■ **PASSAGE GIVEN**
========
Keep the body in a firm, upright pose as in padmasana (lotus) if possible, and centre the gaze at the tip of the nose. In the later stages, it can be practised even with the closed eyes. The process of gazing at the tip of the nose without fluttering the eyelids, helps to achieve the concentration of the mind.
 
While learning it can be performed for a minute or two at a stretch. Later, it may be practised for longer duration. 
 
This helps achieve the concentration of the brain fast and with ease.
 
Hastagrahe drishti
Hastagrahe generally meansg ‘the taking of the hand’ or ‘the putting of the hand to’, or (in the context of dṛiṣhṭi) ‘to the tips of the hand’, involves looking at the (usually extended) tips or palm of the hand.
 
Utthita Trikonasana, and its twisted partner Parivrtta Trikonasana are two examples of asanas which employ hastagraha dṛiṣhṭi.
 
Parshva drishti
Parshva involves looking to the left or right side.
 
Urdhva drishti
Urdhva has the eyes raised, pointing upwards, to the sky.
 
Nabhichakre drishti
The navel is the center of focus for the nabhichakre drishti, meaning ‘to the magical navel-circle. Downward facing dog, adho-mukha-svanasana uses the Nabhichakre drishti.
 
Padayoragre drishti
Padayoragre means ‘to the tips of the feet’. It can be achieved by gazing to the toes.
 
Basis of Drishti
 
The source of drishtis in yoga is pratyahara (sense withdrawal) and dharana (concentration), which are the fifth and sixth limbs of the eight limbs of yoga. 
 
To avoid the delusion and suffering caused by preoccupation with sense objects as described in the Maitri Upanishad, sense withdrawal must be practiced in order to help the practitioner become ‘centered’. According to tantric philosophy, keeping ‘centered’ madhya will eventually suspend the mind, and prana, allowing recognition of bhairava, or device consciousness.
 
The sixth limb of yoga, dharana (concentration), includes maintaining drishti during yoga practice in order to ensure dhyana (meditation) will occur.
 
In Practice
 
As with many Yogic techniques, with drishti too there is a danger of mistaking the technique for the goal. Dedicate your use of the body (including the eyes) to transcend your identification with it. Thus, when you look at an object during your practice, avoid focusing on it with a hard gaze. Instead, use a soft gaze, looking through it toward a vision of cosmic unity. Soften your focus to send your attention beyond outer appearance to inner essence.
========
■ **SUPPLIED DATA**
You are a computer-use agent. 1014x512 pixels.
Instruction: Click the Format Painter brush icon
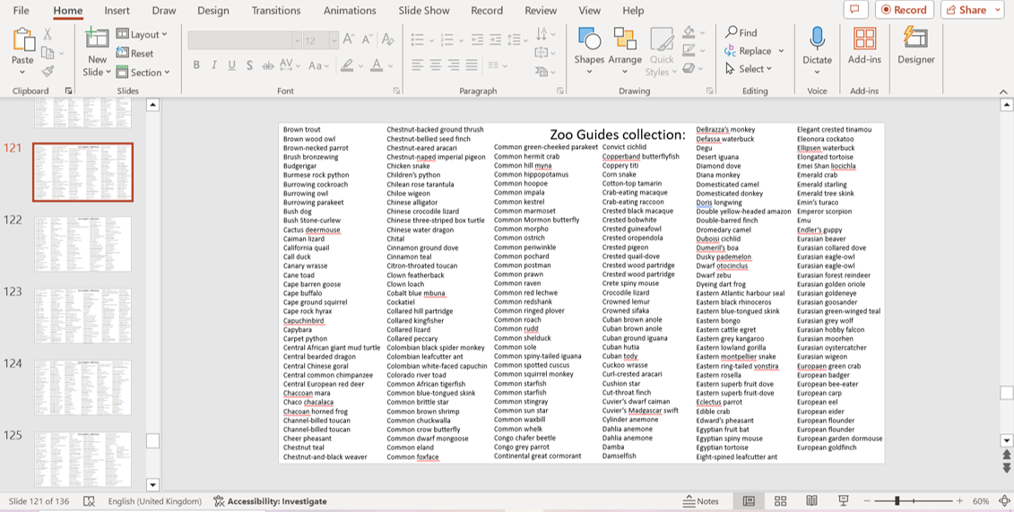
========
■ **DIRECTIONS**
**1.** In the drishti passage, change "toes" to "big toes" and give the part from "Utthita Trikonasana, and" up to and including "to the toes.".
**2.** Name every type of drishti that has its own heading in the yoga passage.
**3.** Please pick up the yoga passage on drishti after its final sentence and carry it on.
You won't need the data for any of this.

■ **ANSWERS TO EACH TASK**
**1.**
Utthita Trikonasana, and its twisted partner Parivrtta Trikonasana are two examples of asanas which employ hastagraha dṛiṣhṭi.
 
Parshva drishti
Parshva involves looking to the left or right side.
 
Urdhva drishti
Urdhva has the eyes raised, pointing upwards, to the sky.
 
Nabhichakre drishti
The navel is the center of focus for the nabhichakre drishti, meaning ‘to the magical navel-circle. Downward facing dog, adho-mukha-svanasana uses the Nabhichakre drishti.
 
Padayoragre drishti
Padayoragre means ‘to the tips of the feet’. It can be achieved by gazing to the big toes.

**2.** Hastagrahe drishti, Parshva drishti, Urdhva drishti, Nabhichakre drishti, Padayoragre drishti

**3.**
In general, practitioners should use the various bahya (external) gazing points during more externally oriented yoga practices, including asanas (yoga poses), kriyas (cleansing practices), seva (the service work of karma yoga), and bhakti (devotion); use the antar (internal) gaze to enhance contemplative and meditative practices. If you find yourself closing the eyes during any practice and focusing on the dramas or perplexities of life instead of being able to maintain a neutral, detached focus, re-establish an outer gaze. On the other hand, if the outer gaze becomes a distraction to your concentration, perhaps an inner-directed correction is necessary.
 
Constant application of drishti develops ekagrata, single-pointed focus. When you restrict your visual focus to one point, your attention doesn’t wander from object to object. Moreover, it becomes much easier for you to notice the internal wanderings of your attention and maintain balance in mind as well as body.
 
Drishti gives the True View
 
A Yogi uses a vision comprised of viveka (discrimination between ‘real view’ and ‘unreal, apparent view’) and vairagya (detachment from a mistaken identification with either the instrument of seeing or that which is seen). Charged with yogic vision, we see the true Self. As we gaze at others, we perceive our own form, which is Love itself. We see their suffering as our own; our heart is filled with compassion for the struggles of all these souls. The yogic gaze emerges from an intense desire to achieve the highest goal of unitive consciousness, rather than from egoistic motives that create separation, limitation, judgment, and suffering.
 
Like all yogic practices, drishti uses the gifts of a human body and mind as a starting place for connecting with our full potential. When we clear our vision of the veils of habits, opinions, ideas, and their false projections about what is real and what is false, we gaze beyond outer differences toward the absolute Truth of internal oneness.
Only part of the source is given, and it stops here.